Brief History of Visual Studies
Seoul Temple, © David Jacobs
The emerging field of Visual Studies examines the production, reception, and interpretation of the aspects of culture that communicate through visual imagery. These include not only art, photography, and commercial imagery (including advertisements, popular film, and television), but also theatricality and performance and the visual display of information. In addition, the Visual Studies umbrella encompasses the use of visual sources in ethnographic and historical research.
The fields of Visual Studies emerged in the United States during the early 1970s, when such scholars as John Berger (Ways of Seeing, 1972) and Laura Mulvey (Visual Pleasure and Narrative Cinema, 1975), drawing on such thinkers as Jean-Paul Sartre, Maurice Merleau-Ponty, Michel Foucault, Jacques Lacan, Louis Althusser, Guy Debord, Luce Irigaray, Emmanuel Levinas, and Jacques Derrida, brought the concepts of the gaze, surveillance, and spectacle into burgeoning fields of cultural, literary, and media studies.
The interdisciplinary study of Visual Studies gained added momentum during the 1980s and 1990s as a result of the work of W. J. T. Mitchell, the art historian and literary critic and author of such influential books as What Do Pictures Want? The Lives and Loves of Images (2005), Picture Theory: Essays on Verbal and Visual Representation (1994), and Iconology: Image, Text, Ideology, and Martin Jay, whose Downcast Eyes: The Denigration of Vision in Twentieth Century French Thought provided an intellectual history of visual culture, examining the ideas not only of the French scholars mentioned above, but also the writings of the Impressionist painters, Georges Bataille and the Surrealists, Roland Barthes's writings on photography, and the film theory of Christian Metz.
Cognitive science, the interdisciplinary study of the human mind, cognition, and the human sensory and perceptual apparatus, carried far-reaching consequences for the study of visual culture. By introducing new ways of thinking about consciousness, perception, emotion, and desire, rooted in neuroscience, perceptual psychology, and other disciplines, cognitive science had a profound influence on aesthetics and interpretation.

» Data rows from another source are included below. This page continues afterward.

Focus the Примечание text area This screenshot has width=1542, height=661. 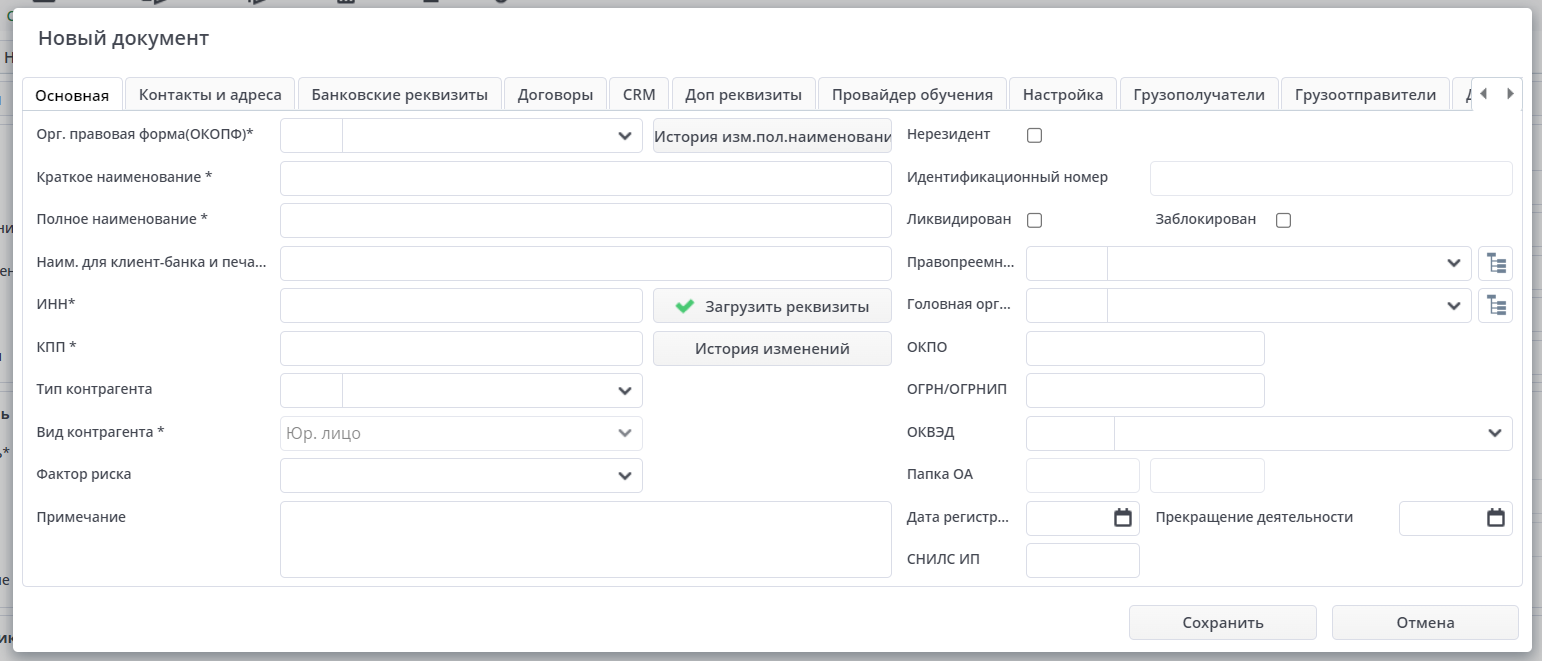[585, 539]
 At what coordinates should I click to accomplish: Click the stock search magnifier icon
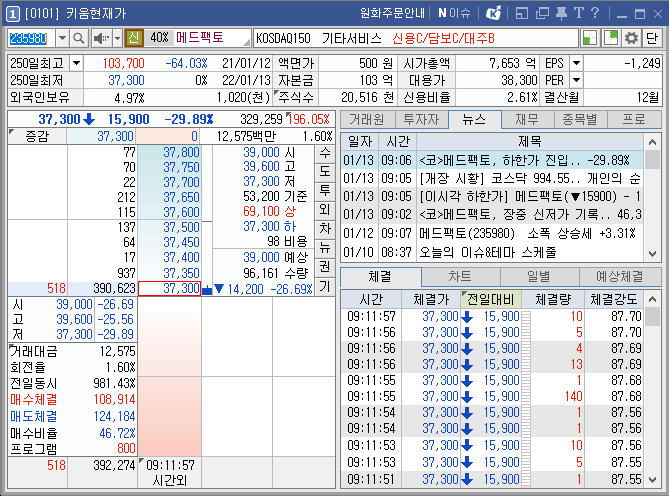click(x=79, y=38)
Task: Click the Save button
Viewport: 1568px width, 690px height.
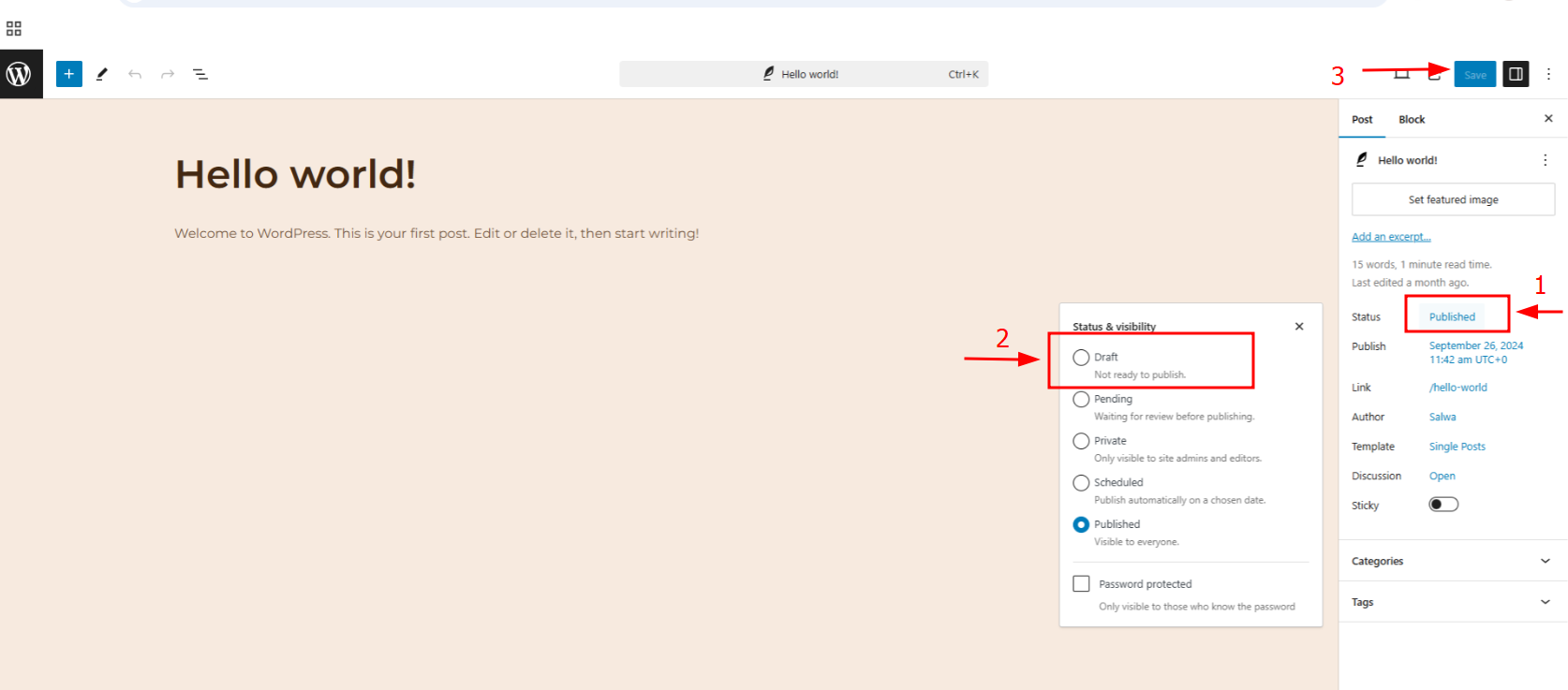Action: point(1474,74)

Key works on the impact of cognitive psychology on humanistic disciplines include Richard Gregory, John Harris, Priscilla Heard and David Rose, eds. The Artful Eye (1995); Daniel N. Osherson, Stephen M. Kosslyn, and John M. Hollerbach, Visual Cognition and Action (1990); Ilona Roth and Vicki Bruce, Perception and Representation (1995); and Robert L. Solso, Cognition and the Visual Arts (1994); and Semir Zeki. Inner Vision: An Exploration of Art and the Brain (1999).
The use of visual sources in anthropology, history, and sociology greatly expanded beginning in the 1980s. The Society for Visual Anthropology, founded in 1984, promotes the use of images for the description, analysis, communication and interpretation of behavior. Also founded in the mid-1980s was Visual Studies, the journal of the International Visual Studies Association.